Modulations in structural and ferroelectric properties due to tensile strain in BiFeO3 films on MgAl2O4 substrates induced by thermal-expansion

The effect of tensile strain on structural and ferroelectric properties of BiFeO3 epitaxial films was investigated. The films grown by pulsed laser deposition on MgAl2O4 (0 0 1) substrates revealed monoclinic structure deviated from the bulk rhombohedral structure due to a tensile strain along the in-plane direction. The strain is induced by the difference in thermal expansion coefficients between the film and the substrate. A Poisson ratio is calculated from the in-plain and out-of-plain lattice constants at different temperatures measured by reciprocal space maps of X-ray diffraction. The small Poisson ratio compared to the bulk suggests a weaker elastic response at high temperature.
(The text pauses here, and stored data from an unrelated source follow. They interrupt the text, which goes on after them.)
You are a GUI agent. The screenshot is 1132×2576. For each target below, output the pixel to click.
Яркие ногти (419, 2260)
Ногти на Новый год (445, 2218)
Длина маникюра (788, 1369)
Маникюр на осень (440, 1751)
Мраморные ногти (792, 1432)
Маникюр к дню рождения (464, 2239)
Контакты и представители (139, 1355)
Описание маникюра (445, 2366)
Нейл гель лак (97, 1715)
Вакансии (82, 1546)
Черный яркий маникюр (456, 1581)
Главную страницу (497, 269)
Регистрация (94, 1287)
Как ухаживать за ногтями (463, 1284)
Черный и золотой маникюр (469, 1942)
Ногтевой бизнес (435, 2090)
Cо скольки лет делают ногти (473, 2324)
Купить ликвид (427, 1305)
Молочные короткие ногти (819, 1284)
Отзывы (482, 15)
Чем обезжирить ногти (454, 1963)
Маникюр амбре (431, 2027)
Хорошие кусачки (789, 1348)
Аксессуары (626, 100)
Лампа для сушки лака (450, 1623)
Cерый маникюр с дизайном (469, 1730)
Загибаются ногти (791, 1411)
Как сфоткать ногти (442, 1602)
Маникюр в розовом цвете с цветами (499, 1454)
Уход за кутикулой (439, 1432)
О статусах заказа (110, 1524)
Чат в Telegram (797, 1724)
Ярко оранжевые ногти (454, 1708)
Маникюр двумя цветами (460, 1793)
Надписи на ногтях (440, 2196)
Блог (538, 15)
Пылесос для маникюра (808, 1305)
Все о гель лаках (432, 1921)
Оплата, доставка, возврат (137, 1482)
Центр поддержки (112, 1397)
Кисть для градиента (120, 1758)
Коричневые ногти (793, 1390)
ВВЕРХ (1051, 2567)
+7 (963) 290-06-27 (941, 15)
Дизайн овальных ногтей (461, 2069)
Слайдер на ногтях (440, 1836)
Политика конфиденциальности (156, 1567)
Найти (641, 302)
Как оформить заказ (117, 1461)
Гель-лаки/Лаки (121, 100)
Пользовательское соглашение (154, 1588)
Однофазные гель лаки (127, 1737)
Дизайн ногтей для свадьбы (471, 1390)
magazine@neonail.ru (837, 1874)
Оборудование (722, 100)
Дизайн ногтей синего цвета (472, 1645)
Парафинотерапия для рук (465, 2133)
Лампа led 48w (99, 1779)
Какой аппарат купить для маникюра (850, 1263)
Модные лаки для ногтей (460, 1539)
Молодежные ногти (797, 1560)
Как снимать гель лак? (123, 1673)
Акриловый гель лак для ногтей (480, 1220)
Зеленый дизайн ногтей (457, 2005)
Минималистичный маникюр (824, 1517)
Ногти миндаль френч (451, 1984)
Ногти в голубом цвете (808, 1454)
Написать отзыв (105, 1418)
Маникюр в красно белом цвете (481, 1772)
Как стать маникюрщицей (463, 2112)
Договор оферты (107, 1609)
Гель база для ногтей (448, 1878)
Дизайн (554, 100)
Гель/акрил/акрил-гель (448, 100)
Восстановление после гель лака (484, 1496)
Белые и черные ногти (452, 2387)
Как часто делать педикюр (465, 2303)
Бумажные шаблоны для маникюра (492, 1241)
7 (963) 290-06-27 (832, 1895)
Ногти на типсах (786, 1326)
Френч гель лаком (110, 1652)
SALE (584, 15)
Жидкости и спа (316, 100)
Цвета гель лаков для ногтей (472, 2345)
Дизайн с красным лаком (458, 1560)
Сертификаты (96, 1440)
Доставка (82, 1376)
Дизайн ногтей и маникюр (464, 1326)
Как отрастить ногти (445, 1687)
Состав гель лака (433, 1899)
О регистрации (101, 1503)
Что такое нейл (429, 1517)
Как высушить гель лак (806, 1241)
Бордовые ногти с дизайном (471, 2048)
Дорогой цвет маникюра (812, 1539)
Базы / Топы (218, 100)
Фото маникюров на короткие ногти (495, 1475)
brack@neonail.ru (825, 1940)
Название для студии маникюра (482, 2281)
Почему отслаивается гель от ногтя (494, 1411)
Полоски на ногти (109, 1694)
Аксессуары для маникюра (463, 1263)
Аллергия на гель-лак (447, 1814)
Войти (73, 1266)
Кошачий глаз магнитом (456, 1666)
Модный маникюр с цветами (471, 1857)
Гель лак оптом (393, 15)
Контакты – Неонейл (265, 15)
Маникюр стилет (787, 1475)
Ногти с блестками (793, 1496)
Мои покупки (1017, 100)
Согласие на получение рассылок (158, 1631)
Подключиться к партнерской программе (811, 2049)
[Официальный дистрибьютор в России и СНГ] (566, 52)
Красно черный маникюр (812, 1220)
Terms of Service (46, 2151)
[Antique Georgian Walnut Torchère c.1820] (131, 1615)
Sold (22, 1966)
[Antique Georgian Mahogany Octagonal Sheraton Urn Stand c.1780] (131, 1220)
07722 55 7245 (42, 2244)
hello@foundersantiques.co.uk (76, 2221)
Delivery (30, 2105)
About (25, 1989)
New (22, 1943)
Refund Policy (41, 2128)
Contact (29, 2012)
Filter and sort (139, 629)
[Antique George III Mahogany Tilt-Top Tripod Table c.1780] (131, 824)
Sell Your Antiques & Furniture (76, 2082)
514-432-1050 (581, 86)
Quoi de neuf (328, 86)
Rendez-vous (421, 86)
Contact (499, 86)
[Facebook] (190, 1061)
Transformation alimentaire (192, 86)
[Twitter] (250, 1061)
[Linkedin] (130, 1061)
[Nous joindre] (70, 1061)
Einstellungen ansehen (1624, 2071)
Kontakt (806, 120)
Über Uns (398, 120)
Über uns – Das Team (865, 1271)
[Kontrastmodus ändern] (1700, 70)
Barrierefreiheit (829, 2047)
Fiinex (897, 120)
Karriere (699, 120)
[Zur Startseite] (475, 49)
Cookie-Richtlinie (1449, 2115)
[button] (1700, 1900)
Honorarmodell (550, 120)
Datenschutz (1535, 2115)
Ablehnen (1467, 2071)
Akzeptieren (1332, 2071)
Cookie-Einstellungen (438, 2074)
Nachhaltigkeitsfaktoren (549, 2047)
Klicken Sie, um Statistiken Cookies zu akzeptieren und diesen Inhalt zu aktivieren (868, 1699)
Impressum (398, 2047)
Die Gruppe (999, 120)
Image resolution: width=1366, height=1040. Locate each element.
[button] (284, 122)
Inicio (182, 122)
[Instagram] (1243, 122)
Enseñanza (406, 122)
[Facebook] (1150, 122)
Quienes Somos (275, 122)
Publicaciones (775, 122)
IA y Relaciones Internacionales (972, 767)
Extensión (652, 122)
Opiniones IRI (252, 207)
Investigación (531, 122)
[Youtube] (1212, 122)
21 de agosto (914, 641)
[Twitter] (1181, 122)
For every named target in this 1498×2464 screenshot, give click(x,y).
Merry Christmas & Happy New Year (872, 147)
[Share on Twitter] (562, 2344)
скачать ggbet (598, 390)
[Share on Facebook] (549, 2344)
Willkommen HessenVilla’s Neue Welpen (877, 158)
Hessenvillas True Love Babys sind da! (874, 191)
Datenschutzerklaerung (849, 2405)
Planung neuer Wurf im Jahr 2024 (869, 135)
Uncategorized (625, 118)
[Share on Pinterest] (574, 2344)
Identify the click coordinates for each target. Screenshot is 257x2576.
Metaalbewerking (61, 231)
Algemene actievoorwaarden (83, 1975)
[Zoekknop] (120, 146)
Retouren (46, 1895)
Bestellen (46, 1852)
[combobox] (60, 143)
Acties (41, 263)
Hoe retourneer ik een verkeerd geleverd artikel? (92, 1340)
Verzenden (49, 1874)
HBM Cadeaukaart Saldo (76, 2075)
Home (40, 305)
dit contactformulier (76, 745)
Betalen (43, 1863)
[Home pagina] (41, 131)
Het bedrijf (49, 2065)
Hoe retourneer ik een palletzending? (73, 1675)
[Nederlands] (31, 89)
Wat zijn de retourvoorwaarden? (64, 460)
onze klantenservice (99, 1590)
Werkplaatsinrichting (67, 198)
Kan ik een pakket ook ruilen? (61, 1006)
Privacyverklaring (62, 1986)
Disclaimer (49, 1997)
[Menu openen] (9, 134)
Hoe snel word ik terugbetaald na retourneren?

The ferroelectric polarization of the tensile-strained film along the (0 0 1) is also decreased from the bulk value.

► We have grown epitaxial films of ferroelectric BiFeO3 on spinel MgAl2O4 (0 0 1) substrate by pulsed laser deposition (PLD).
► The films show monoclinic structure deviated from bulk due to the tensile strain.
► The tensile strain is induced by the difference of thermal expansion coefficients between the perovskite film and the spinel substrate.
► A Poisson ratio of BiFeO3 is obtained from the variation of lattices at different temperatures.
► The ferroelectric polarization of the BiFeO3 film is reduced due to the tensile strain as well as the poor crystalline quality induced form the intrinsic incompatible interface between perovskite and spinel.